You know what else was bad? CeeLo was singing to a BACKING TRACK. Yes, I apparently paid to watch CeeLo do half-ass karaoke with a video screen behind him. What, you couldn't trade in the extremely bored looking dancing girls for a real band? Backing track = NO ENERGY and it really showed.
After about three songs, there was some sort of interlude that consisted of some guy badly lip syncing to a medley of the hits of Culture Club as CeeLo went off stage for the first of several costume changes. When he returned, CeeLo informed us that this was, in fact, Boy George. Oh, how the mighty have fallen. This then caused CeeLo to go into a whole thing about how bad pop music is today compared to Culture Club. CeeLo, I love you, man. I really do. But as a judge on the voice, a creator of pop music, and an obnoxious shiller of SAKE THAT SHALL NOT BE NAMED, I think you lost your right to talk about the horrors of modern pop music.
CeeLo's vocals suddenly got better at this point, though. I'm not sure exactly what they did, but he was no longer mumbling through the set, and most of the songs for the rest of the set were actually not half bad. In fact, I even really, really liked when he did "Storm Coming," one of my favorite Gnarls Barkley songs and a song I was not at all expecting to hear. He also got all or most of Goodie Mob to show up for a few songs, and I think that's the one point where more than 10% of the audience actually seemed to be into it.

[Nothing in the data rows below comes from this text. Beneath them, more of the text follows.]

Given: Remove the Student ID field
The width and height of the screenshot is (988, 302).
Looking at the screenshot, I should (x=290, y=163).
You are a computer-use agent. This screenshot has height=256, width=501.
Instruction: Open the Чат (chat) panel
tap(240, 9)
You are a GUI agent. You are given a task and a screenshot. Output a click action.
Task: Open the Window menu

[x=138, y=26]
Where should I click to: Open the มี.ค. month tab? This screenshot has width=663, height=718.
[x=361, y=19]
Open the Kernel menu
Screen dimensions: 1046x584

The costume change intervals, however, remained horrible. The next one contained a dwarf dressed up as a clown lip syncing to "Smiley Faces." Really, a dwarf here for our amusement? What is this, the 1920s? Then another segment featured a video of a woman swallowing a large tube of balloon. This would have been more impressive if they actually got the lady to show up to perform this trick. I guess she's more expensive than Boy George. Anyway, I guess they're trying to go for a vague variety show/carnival sort of feel when they're not going for the "OMG CEELO IS A LADIES MAN, LADIES. SERIOUSLY, LADIES" vibe.

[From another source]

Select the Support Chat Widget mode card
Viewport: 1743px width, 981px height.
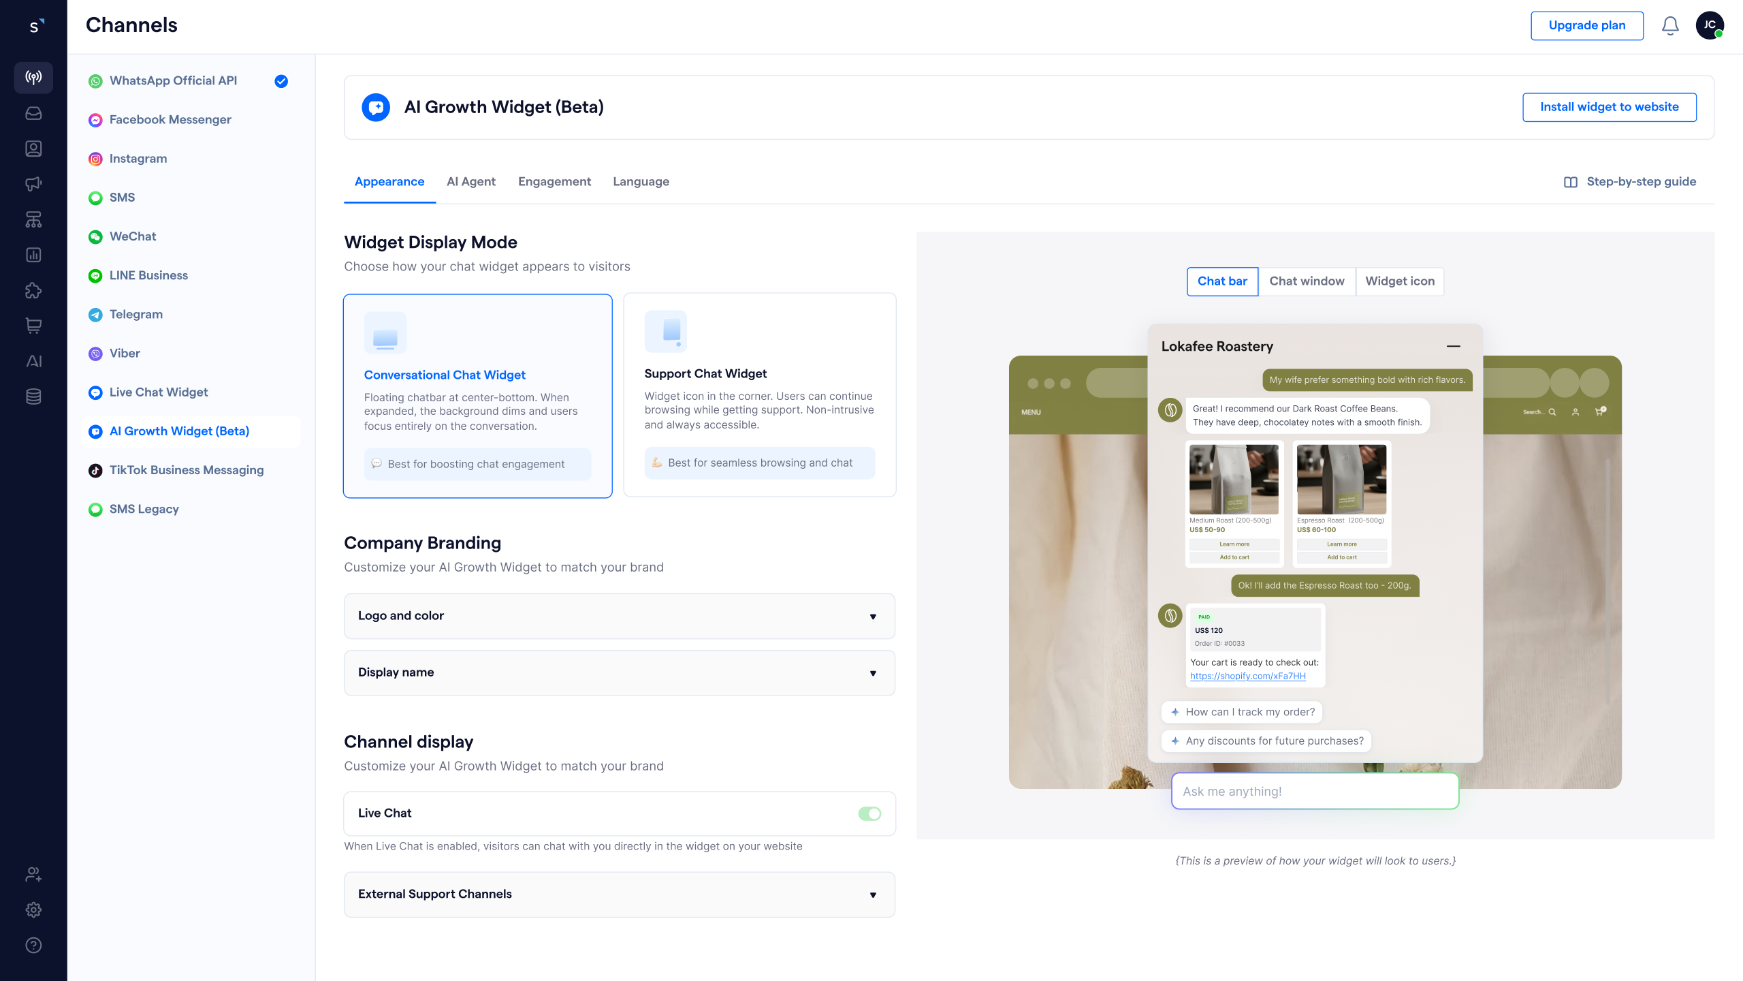pos(759,394)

The last two songs were, as you'd expect, "Crazy" and "F*ck You." On the former, CeeLo missed his cue to come in for the first verse and just kind of stood there not singing until halfway through. Then he did it again in the second verse! How many times have you sung this song, man? Then in "F*ck You" (featuring an animatronic Chuck E. Cheese ripoff looking fake band. Really, couldn't have scrapped that for some live musicians? Just a DJ even?) he decided he would not sing the f-bombs in the chorus. I don't think this was because of a new found hate of the word, as he did use it during his rendition of "Super Freak," which was not as bad as you'd think, but because he wanted the audience to sing along. Unfortunately for him, most of the audience had lost interest long ago.
Overall, the painful thing about this show is that it had so much potential. It could be SO MUCH MORE.